[WORK REQUEST A]: Translate this sentence from the St. Oluf Cemetery text into Spanish: "St. Oluf Cemetery functions as a recreational area for locals."
[WORK REQUEST B]: Name every kind of plant that the St. Oluf Cemetery text says decorates the park.
[WORK REQUEST C]: Reproduce the stretch of the St. Oluf Cemetery text from "St. Oluf Cemetery is" through "of red sandstone.".

[TEXT EXCERPT]:

Historic site in Aarhus, Denmark

St. Oluf Cemetery (Danish: Sankt Olufs Kirkegård) is a small public park and historic site in central Aarhus, Denmark. The park is situated by the coast in the city center of Midtbyen, in the Latin Quarter, bounded by the streets of Kystvejen and St. Olufs Stræde, overlooking the Docklands and the Bay of Aarhus in the East. It is one of only two green spaces in the historic inner city, the other one being Frue Kirkeplads at the Church of Our Lady, but is one of five protected scheduled monuments.

St. Oluf Cemetery is a decommissioned graveyard turned into a municipal green space, managed by the Nature and Environment department (Danish: Natur og Miljø) of Aarhus Municipality. The park is named after the St. Oluf Church that used to be here, itself named after the Norwegian king and saint Olaf II.

St. Oluf Cemetery functions as a recreational area for locals. The cemetery has not been in use since the early 19th century, but 11 graves from the 17th and 18th centuries are still maintained in the northern section. The park is decorated with trees, bushes and crocus and the outline of the former St. Oluf Church is marked in the grassy area, with ceramic plates of red sandstone.

[GIVEN MATERIAL]:
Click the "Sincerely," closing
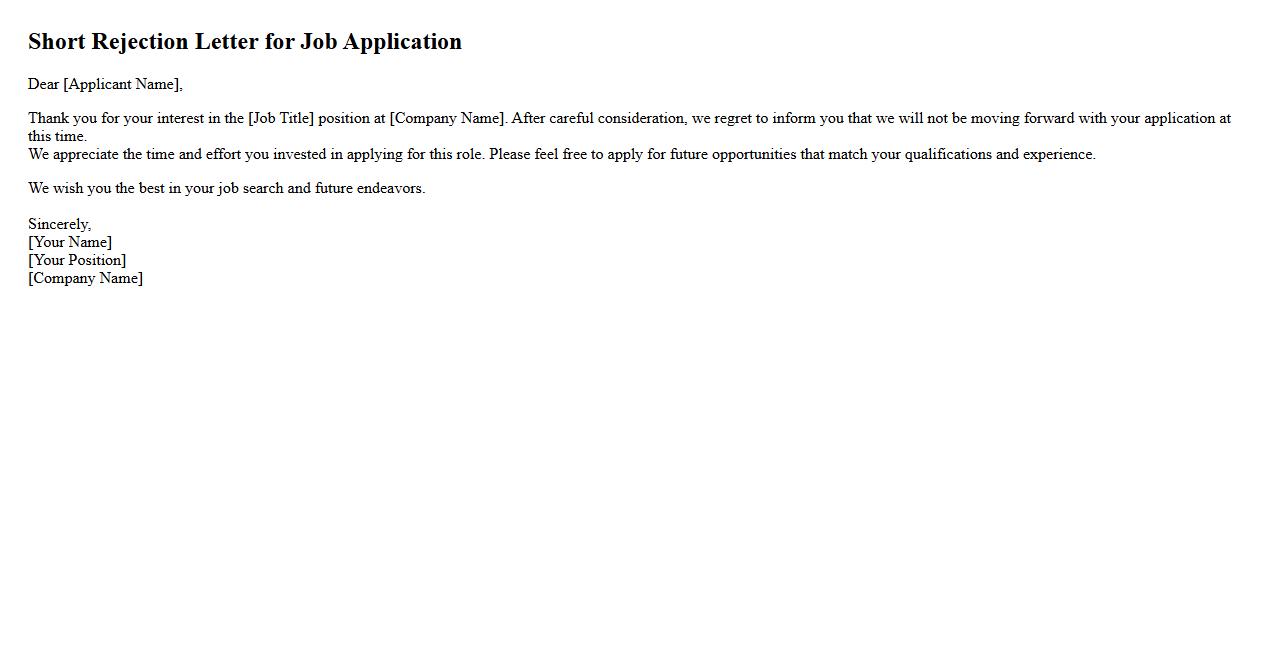 59,224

[REPLY A]: El cementerio de St. Oluf funciona como un área recreativa para los vecinos.

[REPLY B]: Trees, bushes and crocus.

[REPLY C]:
St. Oluf Cemetery is a decommissioned graveyard turned into a municipal green space, managed by the Nature and Environment department (Danish: Natur og Miljø) of Aarhus Municipality. The park is named after the St. Oluf Church that used to be here, itself named after the Norwegian king and saint Olaf II.

St. Oluf Cemetery functions as a recreational area for locals. The cemetery has not been in use since the early 19th century, but 11 graves from the 17th and 18th centuries are still maintained in the northern section. The park is decorated with trees, bushes and crocus and the outline of the former St. Oluf Church is marked in the grassy area, with ceramic plates of red sandstone.